755. How does a refrigerator work? - SK
A refrigerator uses a material called a "working fluid" to transfer heat from the food inside the refrigerator to the air around the refrigerator. This working fluid moves through the refrigerator's three main components—the compressor, the condenser, and the evaporator—over and over again, in a continuous cycle. I'll begin as the fluid enters the refrigerator's compressor, which is usually located on the bottom of the refrigerator where it's exposed to the room air. The working fluid enters the compressor as a low-pressure gas at roughly room temperature. The compressor squeezes the molecules of that gas closer together, increasing the gas's density and pressure. Since squeezing a gas involves physical work (a force exerted on an object as that object moves in the direction of the force), the compressor transfers energy to the working fluid and that fluid becomes hotter as a result.. The working fluid leaves the compressor as a high-pressure gas that's well above room temperature. The working fluid then enters the condenser, which is typically a snake-like pipe on the back of the refrigerator. Since the fluid is hotter than the room air, heat flows out of the fluid and into the room air. The fluid then begins to condense into a liquid and it gives up additional thermal energy as it condenses. This additional thermal energy also flows as heat into the room air.

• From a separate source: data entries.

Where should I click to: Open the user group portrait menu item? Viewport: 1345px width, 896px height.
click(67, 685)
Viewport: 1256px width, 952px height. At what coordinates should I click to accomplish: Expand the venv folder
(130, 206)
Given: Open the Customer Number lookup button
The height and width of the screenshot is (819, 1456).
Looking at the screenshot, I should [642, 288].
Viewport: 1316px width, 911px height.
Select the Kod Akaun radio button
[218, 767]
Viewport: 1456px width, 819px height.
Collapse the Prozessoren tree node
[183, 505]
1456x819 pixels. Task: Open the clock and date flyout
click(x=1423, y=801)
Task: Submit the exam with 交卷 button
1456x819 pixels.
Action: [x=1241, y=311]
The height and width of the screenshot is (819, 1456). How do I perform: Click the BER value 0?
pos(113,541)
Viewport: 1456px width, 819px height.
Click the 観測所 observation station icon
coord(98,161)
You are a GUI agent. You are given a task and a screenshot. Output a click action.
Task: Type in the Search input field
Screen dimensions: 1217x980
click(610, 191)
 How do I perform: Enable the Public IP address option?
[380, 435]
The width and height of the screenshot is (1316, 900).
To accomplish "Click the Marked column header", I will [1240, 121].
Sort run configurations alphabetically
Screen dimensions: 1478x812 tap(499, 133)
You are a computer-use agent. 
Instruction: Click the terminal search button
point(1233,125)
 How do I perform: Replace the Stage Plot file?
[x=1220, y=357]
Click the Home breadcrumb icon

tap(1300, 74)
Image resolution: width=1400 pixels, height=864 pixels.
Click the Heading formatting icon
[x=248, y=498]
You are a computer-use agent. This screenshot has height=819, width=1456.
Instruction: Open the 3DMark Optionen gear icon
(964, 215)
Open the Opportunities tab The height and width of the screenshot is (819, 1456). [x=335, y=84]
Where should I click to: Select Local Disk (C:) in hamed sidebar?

The working fluid leaves the condenser as a high-pressure liquid at roughly room temperature. It then flows into the refrigerator, then through a narrowing in the pipe, and then into the evaporator, which is another snake-like pipe that's wrapped around the freezing compartment (in a non-frostfree refrigerator) or hidden in the back of the food compartment (in a frostfree refrigerator). When the fluid goes through the narrowing in the pipe, it's pressure drops and it enters the evaporator as a low-pressure liquid at roughly room temperature. It immediately begins to evaporate and expands into a gas. In doing so, it uses its thermal energy to separate its molecules from one another and it becomes very cold. Heat flows from the food to this cold gas. The working fluid leaves the evaporator as a low-pressure gas a little below room temperature and heads off toward the compressor to begin the cycle again. Overall, heat has been extracted from the food and delivered to the room air. The compressor consumed electric energy during this process and that energy has become thermal energy in the room air.